(Stored data entries)
*** Begin section ***

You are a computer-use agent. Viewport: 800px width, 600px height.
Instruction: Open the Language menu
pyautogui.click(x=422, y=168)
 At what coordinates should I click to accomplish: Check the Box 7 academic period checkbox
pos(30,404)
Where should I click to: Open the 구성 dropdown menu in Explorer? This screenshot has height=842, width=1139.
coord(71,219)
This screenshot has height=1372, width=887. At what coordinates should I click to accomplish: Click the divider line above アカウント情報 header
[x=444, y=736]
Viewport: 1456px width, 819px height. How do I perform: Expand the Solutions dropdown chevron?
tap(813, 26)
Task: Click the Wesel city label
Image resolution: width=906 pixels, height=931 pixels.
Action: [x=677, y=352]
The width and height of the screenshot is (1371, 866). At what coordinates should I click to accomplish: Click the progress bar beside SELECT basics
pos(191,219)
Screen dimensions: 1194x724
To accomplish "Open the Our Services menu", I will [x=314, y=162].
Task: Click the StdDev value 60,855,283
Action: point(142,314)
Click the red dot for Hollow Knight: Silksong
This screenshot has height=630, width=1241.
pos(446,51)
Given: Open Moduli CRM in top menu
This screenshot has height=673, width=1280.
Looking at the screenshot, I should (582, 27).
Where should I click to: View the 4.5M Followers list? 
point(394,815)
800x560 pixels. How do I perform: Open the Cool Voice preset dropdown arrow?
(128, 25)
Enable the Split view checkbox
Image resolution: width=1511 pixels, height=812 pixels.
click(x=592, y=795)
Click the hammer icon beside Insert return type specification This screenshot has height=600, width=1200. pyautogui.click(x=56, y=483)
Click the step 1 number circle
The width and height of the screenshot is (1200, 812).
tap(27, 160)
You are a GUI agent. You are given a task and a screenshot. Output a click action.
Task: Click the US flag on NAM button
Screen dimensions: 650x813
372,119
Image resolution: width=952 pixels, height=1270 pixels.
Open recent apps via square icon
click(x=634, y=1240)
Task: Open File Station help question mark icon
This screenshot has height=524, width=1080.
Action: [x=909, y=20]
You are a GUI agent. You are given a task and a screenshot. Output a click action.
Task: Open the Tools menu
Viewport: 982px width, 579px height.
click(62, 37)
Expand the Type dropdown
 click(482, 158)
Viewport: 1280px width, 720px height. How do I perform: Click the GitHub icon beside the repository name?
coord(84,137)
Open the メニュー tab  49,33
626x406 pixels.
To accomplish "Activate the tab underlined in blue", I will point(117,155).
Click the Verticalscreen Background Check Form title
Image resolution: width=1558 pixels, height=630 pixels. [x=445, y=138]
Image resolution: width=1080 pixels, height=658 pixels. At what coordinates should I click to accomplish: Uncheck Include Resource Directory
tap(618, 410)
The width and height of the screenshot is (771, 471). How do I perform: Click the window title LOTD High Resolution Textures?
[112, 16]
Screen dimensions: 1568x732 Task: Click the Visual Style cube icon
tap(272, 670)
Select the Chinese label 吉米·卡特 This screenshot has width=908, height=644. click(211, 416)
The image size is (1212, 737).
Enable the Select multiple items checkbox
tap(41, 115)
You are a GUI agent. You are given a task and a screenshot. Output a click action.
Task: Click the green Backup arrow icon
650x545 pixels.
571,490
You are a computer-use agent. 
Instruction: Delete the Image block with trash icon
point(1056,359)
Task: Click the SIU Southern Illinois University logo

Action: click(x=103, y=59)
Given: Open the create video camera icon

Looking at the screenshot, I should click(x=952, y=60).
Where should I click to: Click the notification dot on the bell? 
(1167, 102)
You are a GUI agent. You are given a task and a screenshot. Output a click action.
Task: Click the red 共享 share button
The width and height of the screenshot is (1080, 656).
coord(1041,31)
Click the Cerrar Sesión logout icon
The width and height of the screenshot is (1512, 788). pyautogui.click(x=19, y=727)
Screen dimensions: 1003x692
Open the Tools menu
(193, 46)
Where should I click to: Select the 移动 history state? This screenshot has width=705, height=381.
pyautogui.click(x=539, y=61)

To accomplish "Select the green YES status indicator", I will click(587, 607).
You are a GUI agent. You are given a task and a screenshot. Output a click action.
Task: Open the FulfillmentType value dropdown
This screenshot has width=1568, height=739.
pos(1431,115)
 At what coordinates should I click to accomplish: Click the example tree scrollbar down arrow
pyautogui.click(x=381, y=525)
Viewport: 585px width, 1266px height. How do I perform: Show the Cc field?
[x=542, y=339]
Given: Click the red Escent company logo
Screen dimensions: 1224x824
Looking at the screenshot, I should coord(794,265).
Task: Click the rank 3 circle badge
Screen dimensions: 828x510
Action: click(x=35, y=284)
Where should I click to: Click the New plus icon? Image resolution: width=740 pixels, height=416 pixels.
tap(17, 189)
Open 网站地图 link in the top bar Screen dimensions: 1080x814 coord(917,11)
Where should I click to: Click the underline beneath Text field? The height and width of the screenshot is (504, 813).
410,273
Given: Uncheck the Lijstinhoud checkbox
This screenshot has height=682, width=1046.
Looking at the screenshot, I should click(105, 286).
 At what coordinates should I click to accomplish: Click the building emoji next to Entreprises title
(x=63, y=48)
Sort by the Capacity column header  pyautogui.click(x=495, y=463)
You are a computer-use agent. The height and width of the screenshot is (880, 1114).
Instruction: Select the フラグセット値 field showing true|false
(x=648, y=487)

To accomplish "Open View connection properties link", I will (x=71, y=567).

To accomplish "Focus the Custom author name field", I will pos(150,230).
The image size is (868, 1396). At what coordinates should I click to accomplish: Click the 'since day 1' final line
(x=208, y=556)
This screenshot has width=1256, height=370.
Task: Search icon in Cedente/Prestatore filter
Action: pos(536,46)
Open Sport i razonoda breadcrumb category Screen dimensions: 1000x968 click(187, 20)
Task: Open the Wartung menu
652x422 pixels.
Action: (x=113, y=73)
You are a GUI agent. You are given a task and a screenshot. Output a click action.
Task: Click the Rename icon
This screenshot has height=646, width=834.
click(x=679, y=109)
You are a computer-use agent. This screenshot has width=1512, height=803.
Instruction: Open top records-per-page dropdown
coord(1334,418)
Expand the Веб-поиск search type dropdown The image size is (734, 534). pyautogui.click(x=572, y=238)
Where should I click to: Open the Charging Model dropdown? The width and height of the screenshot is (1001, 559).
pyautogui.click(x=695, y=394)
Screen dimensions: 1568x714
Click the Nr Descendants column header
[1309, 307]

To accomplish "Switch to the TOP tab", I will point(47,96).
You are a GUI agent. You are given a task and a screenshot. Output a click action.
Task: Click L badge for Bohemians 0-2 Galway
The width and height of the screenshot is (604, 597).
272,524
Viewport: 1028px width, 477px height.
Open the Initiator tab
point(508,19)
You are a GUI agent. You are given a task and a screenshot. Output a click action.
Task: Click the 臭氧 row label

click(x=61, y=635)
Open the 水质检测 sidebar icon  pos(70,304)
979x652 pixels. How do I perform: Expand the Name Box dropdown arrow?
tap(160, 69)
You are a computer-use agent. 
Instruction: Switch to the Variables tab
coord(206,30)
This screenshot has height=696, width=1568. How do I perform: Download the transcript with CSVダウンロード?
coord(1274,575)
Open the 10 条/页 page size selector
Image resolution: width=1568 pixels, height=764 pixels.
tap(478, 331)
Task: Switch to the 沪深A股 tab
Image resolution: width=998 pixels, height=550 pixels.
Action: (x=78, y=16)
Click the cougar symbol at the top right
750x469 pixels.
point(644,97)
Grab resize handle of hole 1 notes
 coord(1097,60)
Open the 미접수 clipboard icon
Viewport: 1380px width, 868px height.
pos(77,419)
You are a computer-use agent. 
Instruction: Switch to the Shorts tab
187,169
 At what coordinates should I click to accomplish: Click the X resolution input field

*** End section ***

What you return must match the data line for line.

You are a computer-use agent. Viewport: 800px width, 600px height.
Instruction: Open the Language menu
pyautogui.click(x=422, y=168)
 At what coordinates should I click to accomplish: Check the Box 7 academic period checkbox
pos(30,404)
Where should I click to: Open the 구성 dropdown menu in Explorer? This screenshot has height=842, width=1139.
coord(71,219)
This screenshot has height=1372, width=887. At what coordinates should I click to accomplish: Click the divider line above アカウント情報 header
[x=444, y=736]
Viewport: 1456px width, 819px height. How do I perform: Expand the Solutions dropdown chevron?
tap(813, 26)
Task: Click the Wesel city label
Image resolution: width=906 pixels, height=931 pixels.
Action: [x=677, y=352]
The width and height of the screenshot is (1371, 866). At what coordinates should I click to accomplish: Click the progress bar beside SELECT basics
pos(191,219)
Screen dimensions: 1194x724
To accomplish "Open the Our Services menu", I will [x=314, y=162].
Task: Click the StdDev value 60,855,283
Action: point(142,314)
Click the red dot for Hollow Knight: Silksong
This screenshot has height=630, width=1241.
pos(446,51)
Given: Open Moduli CRM in top menu
This screenshot has height=673, width=1280.
Looking at the screenshot, I should (582, 27).
Where should I click to: View the 4.5M Followers list? 
point(394,815)
800x560 pixels. How do I perform: Open the Cool Voice preset dropdown arrow?
(128, 25)
Enable the Split view checkbox
Image resolution: width=1511 pixels, height=812 pixels.
click(x=592, y=795)
Click the hammer icon beside Insert return type specification This screenshot has height=600, width=1200. pyautogui.click(x=56, y=483)
Click the step 1 number circle
The width and height of the screenshot is (1200, 812).
tap(27, 160)
You are a GUI agent. You are given a task and a screenshot. Output a click action.
Task: Click the US flag on NAM button
Screen dimensions: 650x813
372,119
Image resolution: width=952 pixels, height=1270 pixels.
Open recent apps via square icon
click(x=634, y=1240)
Task: Open File Station help question mark icon
This screenshot has height=524, width=1080.
Action: [x=909, y=20]
You are a GUI agent. You are given a task and a screenshot. Output a click action.
Task: Open the Tools menu
Viewport: 982px width, 579px height.
click(62, 37)
Expand the Type dropdown
 click(482, 158)
Viewport: 1280px width, 720px height. How do I perform: Click the GitHub icon beside the repository name?
coord(84,137)
Open the メニュー tab  49,33
626x406 pixels.
To accomplish "Activate the tab underlined in blue", I will point(117,155).
Click the Verticalscreen Background Check Form title
Image resolution: width=1558 pixels, height=630 pixels. [x=445, y=138]
Image resolution: width=1080 pixels, height=658 pixels. At what coordinates should I click to accomplish: Uncheck Include Resource Directory
tap(618, 410)
The width and height of the screenshot is (771, 471). How do I perform: Click the window title LOTD High Resolution Textures?
[112, 16]
Screen dimensions: 1568x732 Task: Click the Visual Style cube icon
tap(272, 670)
Select the Chinese label 吉米·卡特 This screenshot has width=908, height=644. click(211, 416)
The image size is (1212, 737).
Enable the Select multiple items checkbox
tap(41, 115)
You are a GUI agent. You are given a task and a screenshot. Output a click action.
Task: Click the green Backup arrow icon
650x545 pixels.
571,490
You are a computer-use agent. 
Instruction: Delete the Image block with trash icon
point(1056,359)
Task: Click the SIU Southern Illinois University logo

Action: click(x=103, y=59)
Given: Open the create video camera icon

Looking at the screenshot, I should click(x=952, y=60).
Where should I click to: Click the notification dot on the bell? 
(1167, 102)
You are a GUI agent. You are given a task and a screenshot. Output a click action.
Task: Click the red 共享 share button
The width and height of the screenshot is (1080, 656).
coord(1041,31)
Click the Cerrar Sesión logout icon
The width and height of the screenshot is (1512, 788). pyautogui.click(x=19, y=727)
Screen dimensions: 1003x692
Open the Tools menu
(193, 46)
Where should I click to: Select the 移动 history state? This screenshot has width=705, height=381.
pyautogui.click(x=539, y=61)

To accomplish "Select the green YES status indicator", I will click(587, 607).
You are a GUI agent. You are given a task and a screenshot. Output a click action.
Task: Open the FulfillmentType value dropdown
This screenshot has width=1568, height=739.
pos(1431,115)
 At what coordinates should I click to accomplish: Click the example tree scrollbar down arrow
pyautogui.click(x=381, y=525)
Viewport: 585px width, 1266px height. How do I perform: Show the Cc field?
[x=542, y=339]
Given: Click the red Escent company logo
Screen dimensions: 1224x824
Looking at the screenshot, I should coord(794,265).
Task: Click the rank 3 circle badge
Screen dimensions: 828x510
Action: click(x=35, y=284)
Where should I click to: Click the New plus icon? Image resolution: width=740 pixels, height=416 pixels.
tap(17, 189)
Open 网站地图 link in the top bar Screen dimensions: 1080x814 coord(917,11)
Where should I click to: Click the underline beneath Text field? The height and width of the screenshot is (504, 813).
410,273
Given: Uncheck the Lijstinhoud checkbox
This screenshot has height=682, width=1046.
Looking at the screenshot, I should click(105, 286).
 At what coordinates should I click to accomplish: Click the building emoji next to Entreprises title
(x=63, y=48)
Sort by the Capacity column header  pyautogui.click(x=495, y=463)
You are a computer-use agent. The height and width of the screenshot is (880, 1114).
Instruction: Select the フラグセット値 field showing true|false
(x=648, y=487)

To accomplish "Open View connection properties link", I will (x=71, y=567).

To accomplish "Focus the Custom author name field", I will pos(150,230).
The image size is (868, 1396). At what coordinates should I click to accomplish: Click the 'since day 1' final line
(x=208, y=556)
This screenshot has width=1256, height=370.
Task: Search icon in Cedente/Prestatore filter
Action: pos(536,46)
Open Sport i razonoda breadcrumb category Screen dimensions: 1000x968 click(187, 20)
Task: Open the Wartung menu
652x422 pixels.
Action: (x=113, y=73)
You are a GUI agent. You are given a task and a screenshot. Output a click action.
Task: Click the Rename icon
This screenshot has height=646, width=834.
click(x=679, y=109)
You are a computer-use agent. This screenshot has width=1512, height=803.
Instruction: Open top records-per-page dropdown
coord(1334,418)
Expand the Веб-поиск search type dropdown The image size is (734, 534). pyautogui.click(x=572, y=238)
Where should I click to: Open the Charging Model dropdown? The width and height of the screenshot is (1001, 559).
pyautogui.click(x=695, y=394)
Screen dimensions: 1568x714
Click the Nr Descendants column header
[1309, 307]

To accomplish "Switch to the TOP tab", I will point(47,96).
You are a GUI agent. You are given a task and a screenshot. Output a click action.
Task: Click L badge for Bohemians 0-2 Galway
The width and height of the screenshot is (604, 597).
272,524
Viewport: 1028px width, 477px height.
Open the Initiator tab
point(508,19)
You are a GUI agent. You are given a task and a screenshot. Output a click action.
Task: Click the 臭氧 row label

click(x=61, y=635)
Open the 水质检测 sidebar icon  pos(70,304)
979x652 pixels. How do I perform: Expand the Name Box dropdown arrow?
tap(160, 69)
You are a computer-use agent. 
Instruction: Switch to the Variables tab
coord(206,30)
This screenshot has height=696, width=1568. How do I perform: Download the transcript with CSVダウンロード?
coord(1274,575)
Open the 10 条/页 page size selector
Image resolution: width=1568 pixels, height=764 pixels.
tap(478, 331)
Task: Switch to the 沪深A股 tab
Image resolution: width=998 pixels, height=550 pixels.
Action: (x=78, y=16)
Click the cougar symbol at the top right
750x469 pixels.
point(644,97)
Grab resize handle of hole 1 notes
 coord(1097,60)
Open the 미접수 clipboard icon
Viewport: 1380px width, 868px height.
pos(77,419)
You are a computer-use agent. 
Instruction: Switch to the Shorts tab
187,169
 At what coordinates should I click to accomplish: Click the X resolution input field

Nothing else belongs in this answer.